In Sheffield we created a suite of software tools for ‘Open Data Science.’ Open data science is an approach to sharing code, models and data that should make it easier for companies, health professionals and scientists to gain access to data science techniques.

You can also check this blog post on Open Data Science.

The software can be installed using

%pip install --upgrade git+https://github.com/lawrennd/ods

from the command prompt where you can access your python installation.

The code is also available on github: https://github.com/lawrennd/ods

Once pods is installed, it can be imported in the usual manner.

import pods

## mlai

The mlai software is a suite of helper functions for teaching and demonstrating machine learning algorithms. It was first used in the Machine Learning and Adaptive Intelligence course in Sheffield in 2013.

The software can be installed using

%pip install --upgrade git+https://github.com/lawrennd/mlai.git

from the command prompt where you can access your python installation.

The code is also available on github: https://github.com/lawrennd/mlai

Once mlai is installed, it can be imported in the usual manner.

import mlai
%pip install gpy

## GPy: A Gaussian Process Framework in Python

Gaussian processes are a flexible tool for non-parametric analysis with uncertainty. The GPy software was started in Sheffield to provide a easy to use interface to GPs. One which allowed the user to focus on the modelling rather than the mathematics.

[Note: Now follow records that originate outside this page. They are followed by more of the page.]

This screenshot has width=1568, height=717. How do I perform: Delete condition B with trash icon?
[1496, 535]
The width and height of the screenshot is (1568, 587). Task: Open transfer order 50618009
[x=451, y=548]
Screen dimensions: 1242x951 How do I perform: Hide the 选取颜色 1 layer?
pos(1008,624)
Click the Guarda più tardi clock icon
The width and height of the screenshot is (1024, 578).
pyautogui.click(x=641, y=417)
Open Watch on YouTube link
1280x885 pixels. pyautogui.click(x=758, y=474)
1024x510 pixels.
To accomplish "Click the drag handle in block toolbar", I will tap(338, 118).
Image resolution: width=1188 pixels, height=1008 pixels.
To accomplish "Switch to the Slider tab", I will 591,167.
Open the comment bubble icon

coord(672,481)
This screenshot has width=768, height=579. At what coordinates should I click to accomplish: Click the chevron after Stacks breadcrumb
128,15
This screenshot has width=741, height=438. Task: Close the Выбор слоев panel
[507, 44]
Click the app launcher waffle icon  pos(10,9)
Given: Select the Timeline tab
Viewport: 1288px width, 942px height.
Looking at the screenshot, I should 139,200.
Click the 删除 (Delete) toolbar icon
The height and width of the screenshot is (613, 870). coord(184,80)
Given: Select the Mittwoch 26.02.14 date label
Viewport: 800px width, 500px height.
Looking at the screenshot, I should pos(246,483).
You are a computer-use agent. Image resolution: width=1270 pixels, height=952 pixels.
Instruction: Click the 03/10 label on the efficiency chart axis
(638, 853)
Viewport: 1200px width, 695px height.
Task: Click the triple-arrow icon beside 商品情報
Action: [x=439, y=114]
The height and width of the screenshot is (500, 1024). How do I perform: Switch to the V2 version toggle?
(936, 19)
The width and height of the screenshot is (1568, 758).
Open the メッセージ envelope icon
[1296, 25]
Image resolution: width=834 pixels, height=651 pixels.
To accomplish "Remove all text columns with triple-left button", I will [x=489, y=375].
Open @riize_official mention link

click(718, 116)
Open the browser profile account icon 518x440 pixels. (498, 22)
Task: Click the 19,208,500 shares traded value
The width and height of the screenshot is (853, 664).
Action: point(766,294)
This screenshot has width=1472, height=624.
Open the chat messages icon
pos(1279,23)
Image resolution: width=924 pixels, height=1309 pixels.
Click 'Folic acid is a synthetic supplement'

GPy is a BSD licensed software code base for implementing Gaussian process models in python. This allows GPs to be combined with a wide variety of software libraries.

The software itself is available on GitHub and the team welcomes contributions.

The aim for GPy is to be a probabilistic-style programming language, i.e. you specify the model rather than the algorithm. As well as a large range of covariance functions the software allows for non-Gaussian likelihoods, multivariate outputs, dimensionality reduction and approximations for larger data sets.

The documentation for GPy can be found here.

## OSU Motion Capture Data: Run 1

Motion capture data the Open Motion Data Project by The Ohio State University Advanced Computing Center for the Arts and Design, http://accad.osu.edu/research/mocap/mocap_data.htm.

import pods

You can download any subject and motion from the data set. Here we will download motion 01 from subject 35.

data = pods.datasets.osu_run1()

The data dictionary contains the keys ‘Y’ and ‘connect,’ which represent the data and connections that can be used to create the skeleton.

data['Y'].shape

The data has often been used in talks demonstrating GP-LVM models and comparing variants such as back constrained and temporal models.

print(data['citation'])

And extra information about the data is included, as standard, under the keys under details.

print(data['details'])

## OSU Run 1 Motion Capture Data with Bayesian GP-LVM

import GPy
from GPy.models import BayesianGPLVM
import numpy as np
q = 6
kernel = GPy.kern.RBF(q, lengthscale=np.repeat(.5, q), ARD=True)
model = BayesianGPLVM(data['Y'], q,
init="PCA",
num_inducing=20, kernel=kernel)

model.data = data

Variational methods decompose the lower bound on the log likelihood (or ELBO) into a term which represents the expectation of the log likelihood under the approximation posterior and a KL divergence between the prior and the approximate posterior. A common local minimum is to ignore the log likelihood and set the approximate posterior equal to the prior. To avoid this we initialise with low Gaussian noise, which emphasises the expectation of the log likelihood under the posterior. Here it is set to a noise variance of 0.001.

model.likelihood.variance = 0.001
model.optimize('bfgs', messages=True, max_iters=5e3, bfgs_factor=10)